---------- DOCUMENT EXCERPT ----------

Large carriers still seeing strong demand midway through Q2

A white J.B. Hunt tractor pulling a white J.B. Hunt trailer

Appearing at Bank of America’s annual transportation conference, management from some of the nation’s biggest fleets said they haven’t seen any changes in customer demand since reporting first-quarter results a few weeks ago. Management teams acknowledged the sharp decline in spot market fundamentals at the event but said some of that has to do with the relative strength in contract rates, which is driving better adherence to routing guides.

Big carriers largely haul freight under contract, and while the spot market searches for a bottom, management teams on hand said they have yet to see any decline in contractual volumes. J.B. Hunt (NASDAQ: JBHT) has actually experienced an increase in published, or contracted, volumes as those rates have increased.

“We’ve had success at really boosting what our published volumes were through bid season,” said Brad Hicks, president of highway services at J.B. Hunt. “The spot market has certainly pulled back to some degree but some of that is because published volumes are up. Once rates got high enough through bid season, carriers are sticking now on published freight, whereas a year and two years ago a tremendous amount of those carriers were falling off chasing that spot volume.”

----------

» WORK ITEM A:
In the article on large carriers, what position does Brad Hicks hold?
» WORK ITEM B:
Condense the paragraph of the article on large carriers that begins "Appearing at Bank of America’s annual transportation conference" into a short bulleted list that keeps its main facts.
» WORK ITEM C:
Write out the passage of the article on large carriers word for word, starting with "Appearing at Bank" and going on through "rates have increased.".

---------- LISTED ENTRIES ----------

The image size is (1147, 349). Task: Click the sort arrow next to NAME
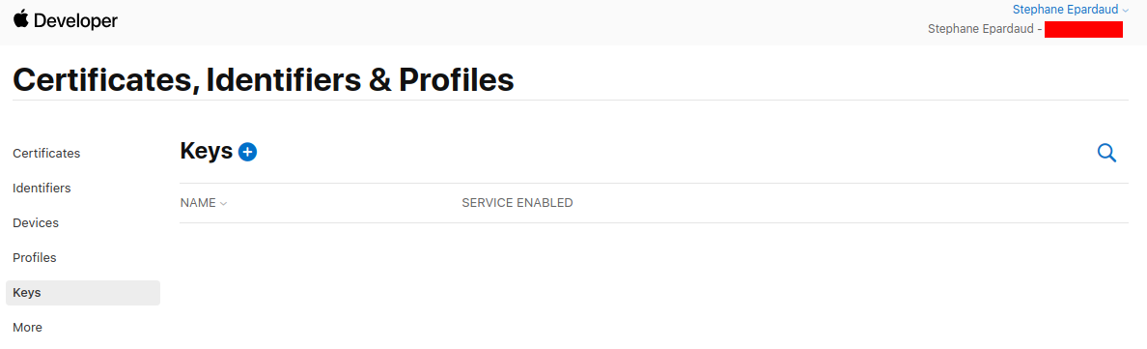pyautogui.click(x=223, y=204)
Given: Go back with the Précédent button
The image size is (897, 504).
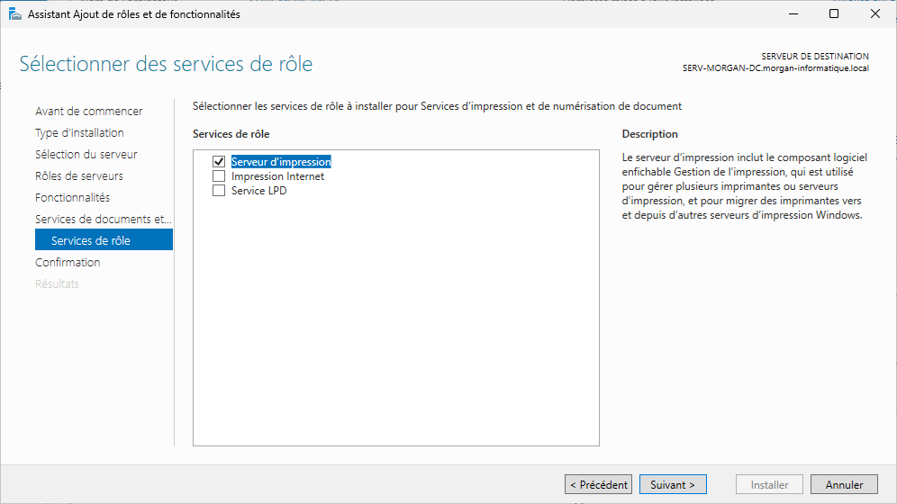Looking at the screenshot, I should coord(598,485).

----------
---------- LISTED ENTRIES ----------

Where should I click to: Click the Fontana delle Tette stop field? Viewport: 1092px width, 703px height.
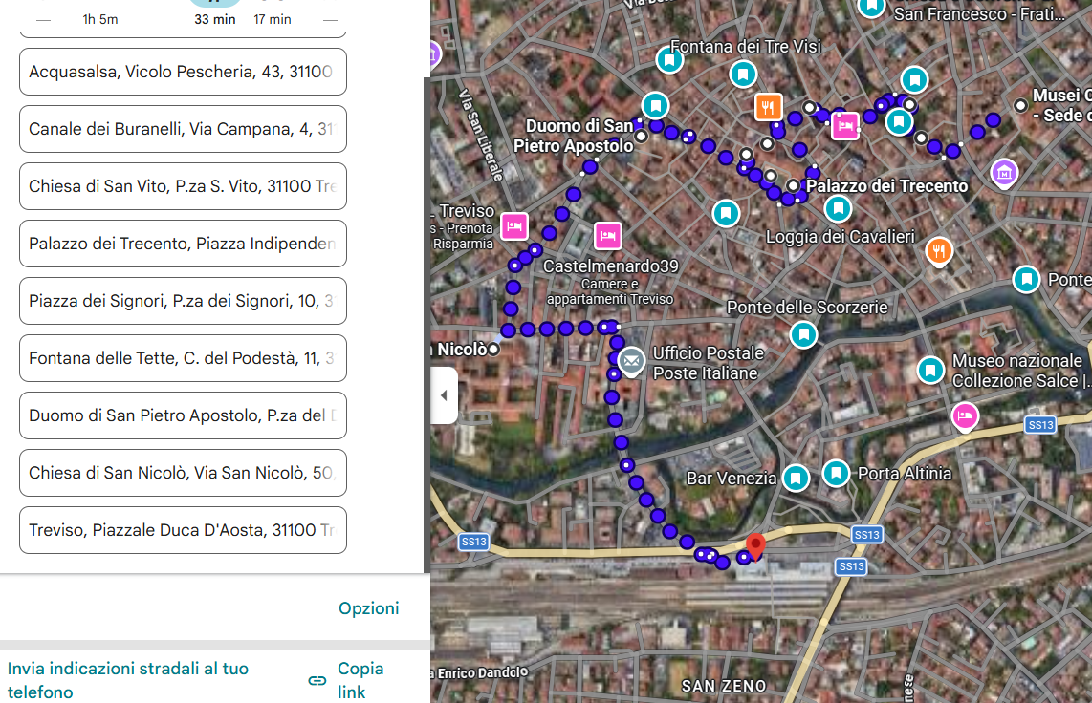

----------

» YOUR SOLUTION A:
He is president of highway services at J.B. Hunt.

» YOUR SOLUTION B:
- At Bank of America’s annual transportation conference, management from some of the biggest fleets said customer demand had not changed since their first-quarter results a few weeks earlier.
- They acknowledged a sharp decline in spot market fundamentals.
- They attributed part of that decline to relatively strong contract rates, which are driving better adherence to routing guides.

» YOUR SOLUTION C:
Appearing at Bank of America’s annual transportation conference, management from some of the nation’s biggest fleets said they haven’t seen any changes in customer demand since reporting first-quarter results a few weeks ago. Management teams acknowledged the sharp decline in spot market fundamentals at the event but said some of that has to do with the relative strength in contract rates, which is driving better adherence to routing guides.

Big carriers largely haul freight under contract, and while the spot market searches for a bottom, management teams on hand said they have yet to see any decline in contractual volumes. J.B. Hunt (NASDAQ: JBHT) has actually experienced an increase in published, or contracted, volumes as those rates have increased.